*作答要求*.
A) 在案件叙述中,他2008年因什么罪入狱?
B) 请照原文抄录案件叙述中从“他在家排行老七,上面六个哥哥”到“砖厂开除后,他更加愤世嫉俗。”的部分。
C) 请接着案件叙述的最后一句写下去。

他在家排行老七,上面六个哥哥。2008年他因盗窃入狱,服刑期间,妻子带着两个孩子和全部家当改嫁,老母亲闻讯后一病不起,很快去世。
出狱回家,哥哥们指着他骂“扫把星”、“克死娘”。家,没了。
他流落到兰州砖厂打工,觉得全世界都欠他的。半年前与工友口角,他趁夜用匕首将对方捅死。“反正活着也没意思。”他说。被砖厂开除后,他更加愤世嫉俗。
4月28日下午,他漫无目的游荡到西固南街。站在街边的李红梅招呼他。
那一刻,他看着她,想起的是卷走家产改嫁的妻子。“都是不要脸的贱货。”这个念头像毒蛇一样咬住了他的心。
他跟着她进屋,交易完成,就在李红梅转身穿衣时,他掏出刀,从背后刺穿了她的脖子。“她叫了一声,就没声了。我又多扎了几下,恨。”

数据集节选:
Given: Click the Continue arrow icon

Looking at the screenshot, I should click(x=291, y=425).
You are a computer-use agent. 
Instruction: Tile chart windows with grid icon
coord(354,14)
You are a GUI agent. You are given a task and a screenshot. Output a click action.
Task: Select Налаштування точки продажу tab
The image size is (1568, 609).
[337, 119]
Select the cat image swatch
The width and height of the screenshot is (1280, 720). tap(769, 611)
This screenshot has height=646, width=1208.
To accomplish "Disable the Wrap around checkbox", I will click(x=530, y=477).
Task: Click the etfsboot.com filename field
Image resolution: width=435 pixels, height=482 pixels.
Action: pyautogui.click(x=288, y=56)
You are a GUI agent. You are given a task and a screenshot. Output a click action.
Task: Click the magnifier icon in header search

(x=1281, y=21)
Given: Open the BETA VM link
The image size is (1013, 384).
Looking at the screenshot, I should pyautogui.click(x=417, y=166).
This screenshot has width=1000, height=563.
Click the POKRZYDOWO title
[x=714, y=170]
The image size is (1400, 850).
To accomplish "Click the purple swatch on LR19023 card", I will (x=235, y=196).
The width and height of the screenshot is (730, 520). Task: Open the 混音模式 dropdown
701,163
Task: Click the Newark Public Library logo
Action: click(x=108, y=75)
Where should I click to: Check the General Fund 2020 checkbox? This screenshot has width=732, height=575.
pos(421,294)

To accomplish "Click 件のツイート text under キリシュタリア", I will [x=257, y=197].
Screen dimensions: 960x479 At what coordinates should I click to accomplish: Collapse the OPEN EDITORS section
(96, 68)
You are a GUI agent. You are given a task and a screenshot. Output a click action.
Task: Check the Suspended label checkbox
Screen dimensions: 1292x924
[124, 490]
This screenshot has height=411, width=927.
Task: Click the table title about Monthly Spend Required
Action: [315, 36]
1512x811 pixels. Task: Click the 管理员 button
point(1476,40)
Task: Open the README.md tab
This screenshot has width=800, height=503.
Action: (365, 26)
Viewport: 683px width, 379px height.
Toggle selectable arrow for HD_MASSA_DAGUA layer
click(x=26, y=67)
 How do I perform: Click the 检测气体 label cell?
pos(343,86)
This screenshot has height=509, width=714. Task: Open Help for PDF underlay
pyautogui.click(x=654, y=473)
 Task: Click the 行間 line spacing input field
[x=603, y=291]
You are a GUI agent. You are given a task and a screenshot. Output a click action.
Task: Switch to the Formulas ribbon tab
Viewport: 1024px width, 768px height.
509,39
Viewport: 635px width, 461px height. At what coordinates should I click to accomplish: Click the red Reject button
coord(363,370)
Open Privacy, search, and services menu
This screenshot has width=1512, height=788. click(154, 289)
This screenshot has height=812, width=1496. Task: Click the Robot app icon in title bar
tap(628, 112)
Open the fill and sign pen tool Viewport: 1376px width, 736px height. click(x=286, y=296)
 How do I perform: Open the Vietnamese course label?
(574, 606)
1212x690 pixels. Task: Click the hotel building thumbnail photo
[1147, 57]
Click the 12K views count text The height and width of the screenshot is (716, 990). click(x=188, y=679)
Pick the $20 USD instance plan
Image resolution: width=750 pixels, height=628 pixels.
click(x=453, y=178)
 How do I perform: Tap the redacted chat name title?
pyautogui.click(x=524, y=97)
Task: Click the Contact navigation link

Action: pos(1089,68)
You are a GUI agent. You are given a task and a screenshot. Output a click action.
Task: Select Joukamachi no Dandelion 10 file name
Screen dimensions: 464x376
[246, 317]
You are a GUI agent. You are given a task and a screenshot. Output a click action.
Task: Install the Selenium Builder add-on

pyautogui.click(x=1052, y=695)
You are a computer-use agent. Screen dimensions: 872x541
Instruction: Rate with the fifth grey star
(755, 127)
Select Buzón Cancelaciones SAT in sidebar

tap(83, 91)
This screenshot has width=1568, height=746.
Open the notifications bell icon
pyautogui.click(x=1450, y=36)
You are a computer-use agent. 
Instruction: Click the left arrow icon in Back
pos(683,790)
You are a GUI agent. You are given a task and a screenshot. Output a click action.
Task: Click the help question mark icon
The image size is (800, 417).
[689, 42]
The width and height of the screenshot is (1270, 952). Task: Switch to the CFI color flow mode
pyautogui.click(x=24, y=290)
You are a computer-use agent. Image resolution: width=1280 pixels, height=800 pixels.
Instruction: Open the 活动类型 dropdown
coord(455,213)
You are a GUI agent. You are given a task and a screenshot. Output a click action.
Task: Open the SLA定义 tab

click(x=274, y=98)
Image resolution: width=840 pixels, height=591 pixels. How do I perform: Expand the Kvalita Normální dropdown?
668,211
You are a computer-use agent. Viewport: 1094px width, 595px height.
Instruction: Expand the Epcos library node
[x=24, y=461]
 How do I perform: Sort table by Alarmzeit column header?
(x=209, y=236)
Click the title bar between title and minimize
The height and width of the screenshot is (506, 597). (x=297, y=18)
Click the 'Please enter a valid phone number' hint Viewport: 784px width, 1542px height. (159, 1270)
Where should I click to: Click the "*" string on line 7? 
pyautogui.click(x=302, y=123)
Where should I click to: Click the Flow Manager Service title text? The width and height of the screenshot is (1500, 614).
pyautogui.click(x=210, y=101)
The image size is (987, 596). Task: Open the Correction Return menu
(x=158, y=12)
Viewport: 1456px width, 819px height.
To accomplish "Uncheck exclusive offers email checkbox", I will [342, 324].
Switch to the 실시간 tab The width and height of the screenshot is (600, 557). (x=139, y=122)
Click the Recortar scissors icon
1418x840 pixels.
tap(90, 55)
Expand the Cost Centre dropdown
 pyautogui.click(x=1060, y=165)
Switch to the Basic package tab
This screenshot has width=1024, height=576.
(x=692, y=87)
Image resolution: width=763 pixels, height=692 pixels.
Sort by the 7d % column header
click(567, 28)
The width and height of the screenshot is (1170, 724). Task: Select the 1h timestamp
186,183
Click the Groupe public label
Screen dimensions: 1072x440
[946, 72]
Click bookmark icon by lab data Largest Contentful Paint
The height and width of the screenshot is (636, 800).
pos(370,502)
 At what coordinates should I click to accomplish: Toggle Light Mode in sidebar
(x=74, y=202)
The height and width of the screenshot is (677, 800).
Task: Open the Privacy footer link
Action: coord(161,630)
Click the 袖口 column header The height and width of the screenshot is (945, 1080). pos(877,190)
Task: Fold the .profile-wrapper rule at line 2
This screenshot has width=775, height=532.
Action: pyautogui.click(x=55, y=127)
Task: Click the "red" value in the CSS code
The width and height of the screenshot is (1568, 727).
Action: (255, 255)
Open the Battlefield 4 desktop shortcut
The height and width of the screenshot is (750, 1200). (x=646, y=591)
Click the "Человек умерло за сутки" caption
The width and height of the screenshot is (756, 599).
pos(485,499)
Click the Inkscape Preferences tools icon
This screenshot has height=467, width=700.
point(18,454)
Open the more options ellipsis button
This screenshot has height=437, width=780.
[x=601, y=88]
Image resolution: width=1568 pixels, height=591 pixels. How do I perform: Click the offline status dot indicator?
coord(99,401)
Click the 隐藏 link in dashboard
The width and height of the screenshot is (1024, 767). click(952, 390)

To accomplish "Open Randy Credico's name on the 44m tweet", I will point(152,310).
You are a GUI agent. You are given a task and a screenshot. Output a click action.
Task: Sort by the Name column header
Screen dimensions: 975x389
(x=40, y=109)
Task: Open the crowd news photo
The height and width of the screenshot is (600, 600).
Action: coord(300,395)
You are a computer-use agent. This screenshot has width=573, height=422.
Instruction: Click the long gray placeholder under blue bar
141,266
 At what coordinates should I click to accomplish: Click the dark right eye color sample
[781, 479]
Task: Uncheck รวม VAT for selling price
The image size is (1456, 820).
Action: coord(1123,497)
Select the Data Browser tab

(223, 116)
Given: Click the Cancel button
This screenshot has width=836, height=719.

*参考答案*.
A) 因盗窃入狱。

B)
他在家排行老七,上面六个哥哥。2008年他因盗窃入狱,服刑期间,妻子带着两个孩子和全部家当改嫁,老母亲闻讯后一病不起,很快去世。
出狱回家,哥哥们指着他骂“扫把星”、“克死娘”。家,没了。
他流落到兰州砖厂打工,觉得全世界都欠他的。半年前与工友口角,他趁夜用匕首将对方捅死。“反正活着也没意思。”他说。被砖厂开除后,他更加愤世嫉俗。

C)
杀人后,他偷车,上街。“看见那些走在路上好好的人,我就恨。凭什么他们还能好好活着?”于是他驾车冲向了无辜的路人……
2013年,经最高人民法院核准,犯有故意杀人罪、以危险方法危害公共安全罪、盗窃罪的薛立军被依法执行死刑。临刑前,他依然眼神阴鸷,未有悔意。
一条始于家庭破碎、终于社会报复的嗜血之路,在法律的枪声下戛然而止。
留给世人的,是对于人性深渊的惊悚一瞥,以及关于社会边缘群体心理干预的沉重思考。 而那些无辜逝去的生命,成了永远无法愈合的伤口。